== Segment start ==

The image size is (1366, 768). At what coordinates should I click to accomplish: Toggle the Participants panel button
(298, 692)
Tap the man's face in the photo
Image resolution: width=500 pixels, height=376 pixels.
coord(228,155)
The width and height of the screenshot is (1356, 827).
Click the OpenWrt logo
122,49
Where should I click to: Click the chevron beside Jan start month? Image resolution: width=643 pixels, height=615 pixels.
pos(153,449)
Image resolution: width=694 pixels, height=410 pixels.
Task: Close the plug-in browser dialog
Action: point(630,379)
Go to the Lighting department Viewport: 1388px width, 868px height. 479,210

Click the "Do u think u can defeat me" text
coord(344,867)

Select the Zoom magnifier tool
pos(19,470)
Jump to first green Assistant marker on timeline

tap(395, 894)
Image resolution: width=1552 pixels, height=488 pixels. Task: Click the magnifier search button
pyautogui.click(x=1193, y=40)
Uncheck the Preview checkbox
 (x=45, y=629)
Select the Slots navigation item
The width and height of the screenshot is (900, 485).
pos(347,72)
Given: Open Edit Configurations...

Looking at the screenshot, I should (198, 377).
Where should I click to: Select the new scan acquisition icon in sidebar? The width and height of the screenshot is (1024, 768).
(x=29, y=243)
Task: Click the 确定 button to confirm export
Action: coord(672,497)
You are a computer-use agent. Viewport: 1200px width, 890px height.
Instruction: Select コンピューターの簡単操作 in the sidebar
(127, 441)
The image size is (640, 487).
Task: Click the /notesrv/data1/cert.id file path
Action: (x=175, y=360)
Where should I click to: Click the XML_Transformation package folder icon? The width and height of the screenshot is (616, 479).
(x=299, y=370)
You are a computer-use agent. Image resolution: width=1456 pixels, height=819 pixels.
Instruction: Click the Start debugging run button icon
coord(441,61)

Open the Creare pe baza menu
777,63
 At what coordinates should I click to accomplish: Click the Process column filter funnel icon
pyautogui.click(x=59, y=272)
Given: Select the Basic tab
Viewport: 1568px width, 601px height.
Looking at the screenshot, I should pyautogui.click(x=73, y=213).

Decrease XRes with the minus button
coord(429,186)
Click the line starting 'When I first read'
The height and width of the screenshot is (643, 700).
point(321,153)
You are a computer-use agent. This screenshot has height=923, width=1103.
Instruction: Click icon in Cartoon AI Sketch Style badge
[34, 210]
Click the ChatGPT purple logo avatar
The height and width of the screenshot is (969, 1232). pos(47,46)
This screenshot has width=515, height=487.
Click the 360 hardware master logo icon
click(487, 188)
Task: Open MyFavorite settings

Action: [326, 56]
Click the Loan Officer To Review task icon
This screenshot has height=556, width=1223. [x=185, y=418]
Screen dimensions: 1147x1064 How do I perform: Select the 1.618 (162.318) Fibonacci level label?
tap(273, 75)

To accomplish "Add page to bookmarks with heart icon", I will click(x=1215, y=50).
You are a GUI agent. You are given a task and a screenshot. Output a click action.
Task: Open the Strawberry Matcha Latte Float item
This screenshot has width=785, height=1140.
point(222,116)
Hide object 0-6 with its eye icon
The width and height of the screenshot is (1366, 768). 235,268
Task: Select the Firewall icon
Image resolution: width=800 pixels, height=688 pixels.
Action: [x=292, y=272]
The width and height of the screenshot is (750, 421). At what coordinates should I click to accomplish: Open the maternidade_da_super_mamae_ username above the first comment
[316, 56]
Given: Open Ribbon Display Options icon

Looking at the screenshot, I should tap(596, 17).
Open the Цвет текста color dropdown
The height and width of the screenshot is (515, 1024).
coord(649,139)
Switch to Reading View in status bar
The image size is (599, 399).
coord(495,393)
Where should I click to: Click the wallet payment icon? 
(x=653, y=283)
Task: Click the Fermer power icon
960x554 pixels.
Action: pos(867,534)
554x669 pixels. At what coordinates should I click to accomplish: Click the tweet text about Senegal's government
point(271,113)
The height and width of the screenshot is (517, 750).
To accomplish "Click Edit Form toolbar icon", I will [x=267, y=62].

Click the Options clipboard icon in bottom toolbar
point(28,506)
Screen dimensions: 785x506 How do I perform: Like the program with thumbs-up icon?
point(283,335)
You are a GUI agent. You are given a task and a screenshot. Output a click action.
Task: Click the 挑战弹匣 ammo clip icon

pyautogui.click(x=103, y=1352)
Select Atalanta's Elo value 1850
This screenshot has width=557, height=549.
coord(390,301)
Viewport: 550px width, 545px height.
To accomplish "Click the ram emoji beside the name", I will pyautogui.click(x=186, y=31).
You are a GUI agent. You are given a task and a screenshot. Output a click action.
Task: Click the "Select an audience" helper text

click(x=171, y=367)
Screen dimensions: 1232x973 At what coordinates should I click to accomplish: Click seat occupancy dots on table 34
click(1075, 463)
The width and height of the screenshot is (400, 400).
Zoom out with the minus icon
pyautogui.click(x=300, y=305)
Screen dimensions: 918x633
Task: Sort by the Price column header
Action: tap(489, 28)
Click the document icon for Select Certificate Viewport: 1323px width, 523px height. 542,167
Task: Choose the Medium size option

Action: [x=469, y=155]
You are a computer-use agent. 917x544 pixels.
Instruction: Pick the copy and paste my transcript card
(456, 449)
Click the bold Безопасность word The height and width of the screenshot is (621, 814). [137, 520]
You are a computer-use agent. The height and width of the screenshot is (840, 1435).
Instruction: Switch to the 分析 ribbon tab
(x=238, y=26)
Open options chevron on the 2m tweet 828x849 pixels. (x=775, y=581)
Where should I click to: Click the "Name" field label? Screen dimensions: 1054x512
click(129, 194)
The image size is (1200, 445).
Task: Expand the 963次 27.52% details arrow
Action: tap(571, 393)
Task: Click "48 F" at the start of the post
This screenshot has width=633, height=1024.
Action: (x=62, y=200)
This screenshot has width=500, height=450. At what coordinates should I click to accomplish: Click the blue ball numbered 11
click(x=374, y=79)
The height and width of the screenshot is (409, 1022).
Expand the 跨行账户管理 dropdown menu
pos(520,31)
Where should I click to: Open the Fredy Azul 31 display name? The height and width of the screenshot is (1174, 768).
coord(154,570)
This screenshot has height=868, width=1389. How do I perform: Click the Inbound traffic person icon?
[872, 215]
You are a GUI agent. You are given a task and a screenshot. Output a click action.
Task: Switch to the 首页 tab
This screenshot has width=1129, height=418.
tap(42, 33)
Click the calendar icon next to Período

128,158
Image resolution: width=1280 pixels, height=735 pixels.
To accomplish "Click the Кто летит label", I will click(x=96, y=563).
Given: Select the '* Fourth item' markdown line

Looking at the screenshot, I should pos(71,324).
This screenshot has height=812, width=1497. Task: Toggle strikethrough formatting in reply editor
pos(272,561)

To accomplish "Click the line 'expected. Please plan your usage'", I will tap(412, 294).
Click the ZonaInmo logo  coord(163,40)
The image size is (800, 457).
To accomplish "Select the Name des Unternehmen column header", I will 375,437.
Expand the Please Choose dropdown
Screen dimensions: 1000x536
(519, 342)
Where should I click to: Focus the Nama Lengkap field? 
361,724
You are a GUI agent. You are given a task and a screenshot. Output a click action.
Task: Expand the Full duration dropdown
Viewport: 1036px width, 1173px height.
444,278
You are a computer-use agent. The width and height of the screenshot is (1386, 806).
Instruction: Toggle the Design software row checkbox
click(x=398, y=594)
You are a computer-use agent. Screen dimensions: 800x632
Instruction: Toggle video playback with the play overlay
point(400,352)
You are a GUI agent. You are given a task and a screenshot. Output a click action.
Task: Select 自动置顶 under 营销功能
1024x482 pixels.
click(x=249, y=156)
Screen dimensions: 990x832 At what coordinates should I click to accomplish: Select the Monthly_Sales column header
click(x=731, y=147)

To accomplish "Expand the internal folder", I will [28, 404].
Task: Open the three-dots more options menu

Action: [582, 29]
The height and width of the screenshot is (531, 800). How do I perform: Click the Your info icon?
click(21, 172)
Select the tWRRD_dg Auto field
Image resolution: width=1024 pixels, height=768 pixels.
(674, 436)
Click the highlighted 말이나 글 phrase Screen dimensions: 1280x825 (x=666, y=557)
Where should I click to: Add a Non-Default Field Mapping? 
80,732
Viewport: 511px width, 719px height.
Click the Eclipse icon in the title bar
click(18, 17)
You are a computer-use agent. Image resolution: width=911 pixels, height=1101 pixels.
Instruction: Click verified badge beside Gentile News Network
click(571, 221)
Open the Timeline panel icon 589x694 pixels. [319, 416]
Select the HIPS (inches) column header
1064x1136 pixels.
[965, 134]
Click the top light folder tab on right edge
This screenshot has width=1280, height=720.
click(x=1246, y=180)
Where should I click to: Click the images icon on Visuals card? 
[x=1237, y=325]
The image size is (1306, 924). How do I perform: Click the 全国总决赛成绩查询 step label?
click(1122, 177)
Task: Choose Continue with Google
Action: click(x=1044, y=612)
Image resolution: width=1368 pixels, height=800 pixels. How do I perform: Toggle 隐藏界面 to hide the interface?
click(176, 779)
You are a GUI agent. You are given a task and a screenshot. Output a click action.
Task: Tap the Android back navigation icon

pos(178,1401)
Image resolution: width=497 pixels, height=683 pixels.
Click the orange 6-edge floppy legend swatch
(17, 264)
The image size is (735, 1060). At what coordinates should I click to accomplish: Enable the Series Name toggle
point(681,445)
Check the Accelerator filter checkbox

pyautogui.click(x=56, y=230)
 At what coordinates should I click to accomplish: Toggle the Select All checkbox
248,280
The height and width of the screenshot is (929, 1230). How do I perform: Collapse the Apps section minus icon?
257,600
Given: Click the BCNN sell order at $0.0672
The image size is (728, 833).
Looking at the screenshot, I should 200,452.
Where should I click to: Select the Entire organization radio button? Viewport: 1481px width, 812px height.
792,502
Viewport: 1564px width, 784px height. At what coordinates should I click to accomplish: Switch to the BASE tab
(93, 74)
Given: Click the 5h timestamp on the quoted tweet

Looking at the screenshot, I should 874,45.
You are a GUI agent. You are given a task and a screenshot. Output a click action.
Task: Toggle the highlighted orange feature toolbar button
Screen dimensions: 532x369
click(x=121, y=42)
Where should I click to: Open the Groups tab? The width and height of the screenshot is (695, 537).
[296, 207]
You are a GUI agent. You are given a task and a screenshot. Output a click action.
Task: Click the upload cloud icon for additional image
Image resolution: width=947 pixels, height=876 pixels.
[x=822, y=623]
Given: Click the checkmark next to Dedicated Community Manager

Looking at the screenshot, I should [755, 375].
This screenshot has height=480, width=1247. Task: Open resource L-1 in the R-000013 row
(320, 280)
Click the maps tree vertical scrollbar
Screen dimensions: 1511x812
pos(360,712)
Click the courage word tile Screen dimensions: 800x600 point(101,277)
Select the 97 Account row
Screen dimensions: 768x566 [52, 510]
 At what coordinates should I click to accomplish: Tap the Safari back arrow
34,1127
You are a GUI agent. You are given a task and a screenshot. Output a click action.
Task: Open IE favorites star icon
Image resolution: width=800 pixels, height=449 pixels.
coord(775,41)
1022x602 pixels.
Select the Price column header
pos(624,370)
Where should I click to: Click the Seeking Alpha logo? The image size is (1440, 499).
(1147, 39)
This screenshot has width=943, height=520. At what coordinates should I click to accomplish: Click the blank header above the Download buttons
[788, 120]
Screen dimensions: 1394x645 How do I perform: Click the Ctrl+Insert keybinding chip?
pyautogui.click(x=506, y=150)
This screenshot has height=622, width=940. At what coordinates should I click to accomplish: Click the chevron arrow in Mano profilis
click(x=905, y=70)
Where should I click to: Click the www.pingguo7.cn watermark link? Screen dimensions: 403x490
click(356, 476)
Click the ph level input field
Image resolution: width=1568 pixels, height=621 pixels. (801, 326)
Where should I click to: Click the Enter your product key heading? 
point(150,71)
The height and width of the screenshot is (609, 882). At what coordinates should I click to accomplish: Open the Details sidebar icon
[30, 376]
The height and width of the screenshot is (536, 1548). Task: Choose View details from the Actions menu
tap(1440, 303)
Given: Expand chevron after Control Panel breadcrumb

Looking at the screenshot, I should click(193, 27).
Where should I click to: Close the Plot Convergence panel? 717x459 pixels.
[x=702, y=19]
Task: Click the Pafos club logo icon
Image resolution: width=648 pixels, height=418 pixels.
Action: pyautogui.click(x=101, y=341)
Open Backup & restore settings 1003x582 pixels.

== Segment end ==

Directions for this task
Word for word, restate the data above from its first line down to and including the line with "The width and height of the screenshot is (1356, 827).".

Answer box
The image size is (1366, 768). At what coordinates should I click to accomplish: Toggle the Participants panel button
(298, 692)
Tap the man's face in the photo
Image resolution: width=500 pixels, height=376 pixels.
coord(228,155)
The width and height of the screenshot is (1356, 827).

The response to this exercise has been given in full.